Many dicationic amidine compounds bind in the DNA minor groove and have excellent biological activity against a range of infectious diseases. Para-substituted aromatic diamidines such as furamidine, which is currently being tested against trypanosomiasis in humans, and berenil, which is used in animals, are typical examples of this class. Recently, a meta-substituted diamidine, CGP 40215A, has been found to have excellent antitrypanosomal activity. The compound has a linear, conjugated linking group that can be protonated under physiological conditions when the compound interacts with DNA. Structural and molecular dynamics analysis of the DNA complex indicated an unusual AT-specific complex that involved water-mediated H-bonds between one amidine of the compound and DNA bases at the floor of the minor groove. To investigate this unique system in more detail DNase I footprinting, surface plasmon resonance biosensor techniques, linear dichroism, circular dichroism, ultraviolet-visible spectroscopy, and additional molecular dynamics simulations have been conducted.

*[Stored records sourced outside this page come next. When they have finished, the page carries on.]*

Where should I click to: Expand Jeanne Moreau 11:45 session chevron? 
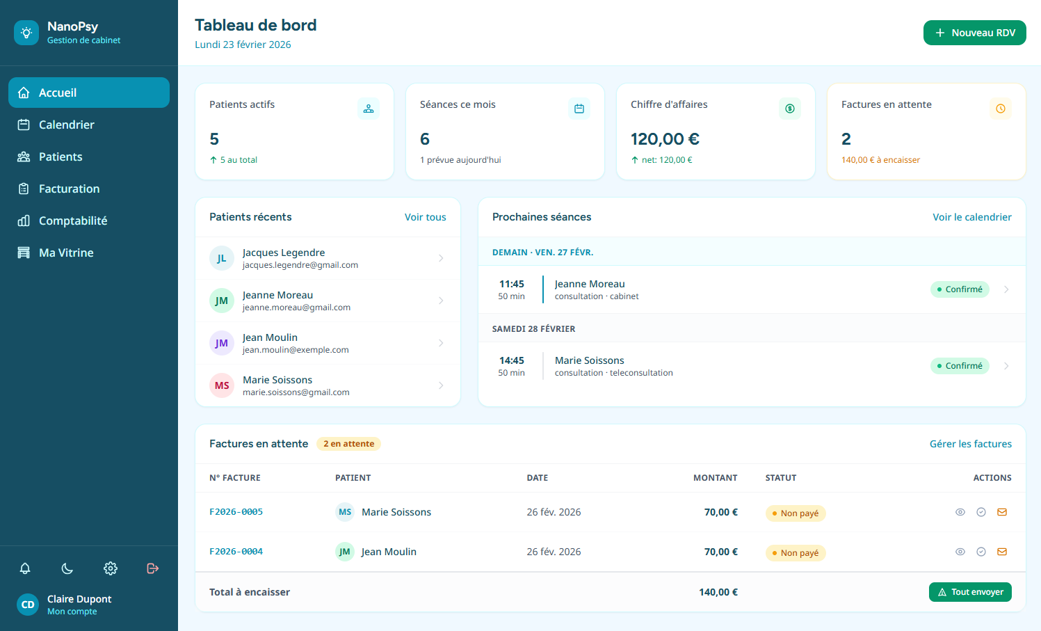pos(1006,289)
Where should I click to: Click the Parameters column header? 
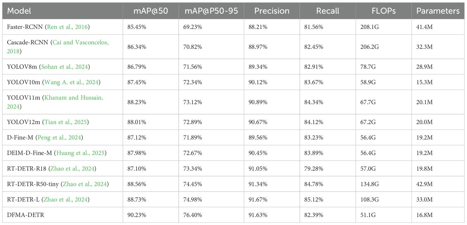(x=438, y=11)
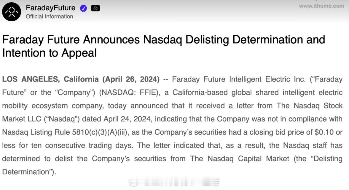349x190 pixels.
Task: Click the blue verified checkmark badge
Action: (83, 9)
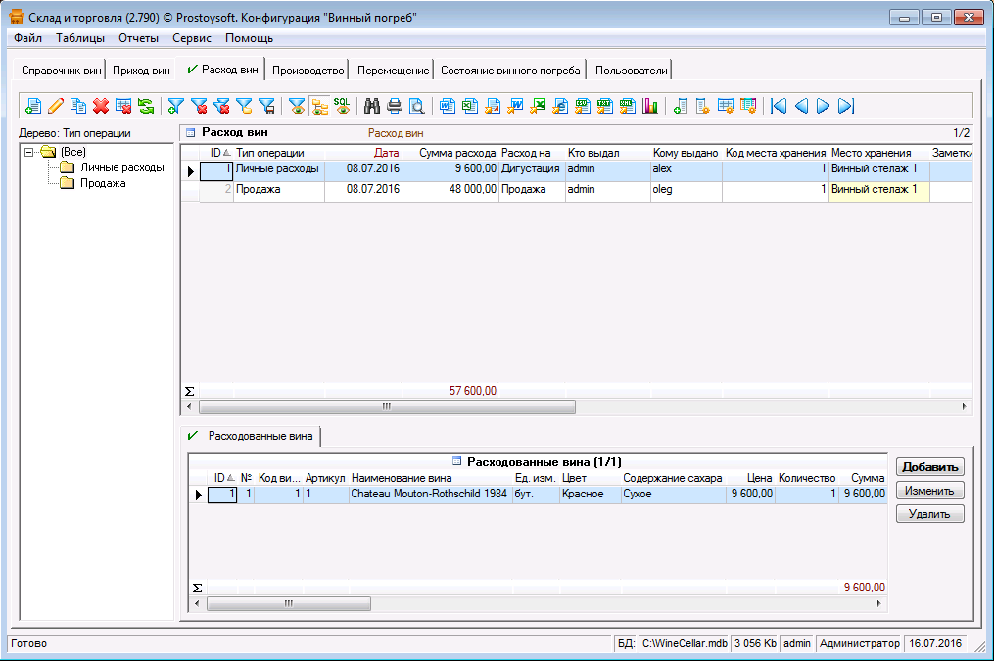Open search with the binoculars icon

point(372,106)
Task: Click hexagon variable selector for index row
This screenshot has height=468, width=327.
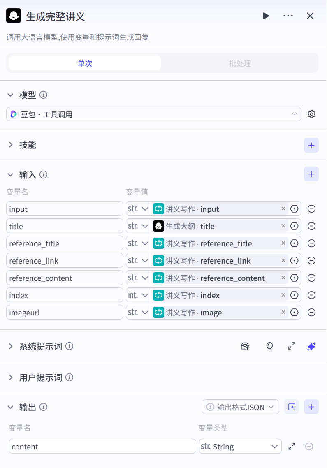Action: pos(294,295)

Spectrophotometric titrations of CGP 40215A binding to poly(dAT)(2) have characteristics of DNA-binding-induced spectral changes as well as effects due to binding-induced protonation of the compound linker. Both footprinting and surface plasmon resonance results show that this compound has a high affinity for AT-rich sequences of DNA but very weak binding to GC sequences. The dissociation kinetics of the CGP 40215A-DNA complex are much slower than with similar diamidines such as berenil. The linear dichroism results support a minor-groove complex for the compound in AT DNA sequences. Molecular dynamics studies complement the structural analysis and provide a clear picture of the importance of water in mediating the dynamic interactions between the ligand and the DNA bases in the minor groove.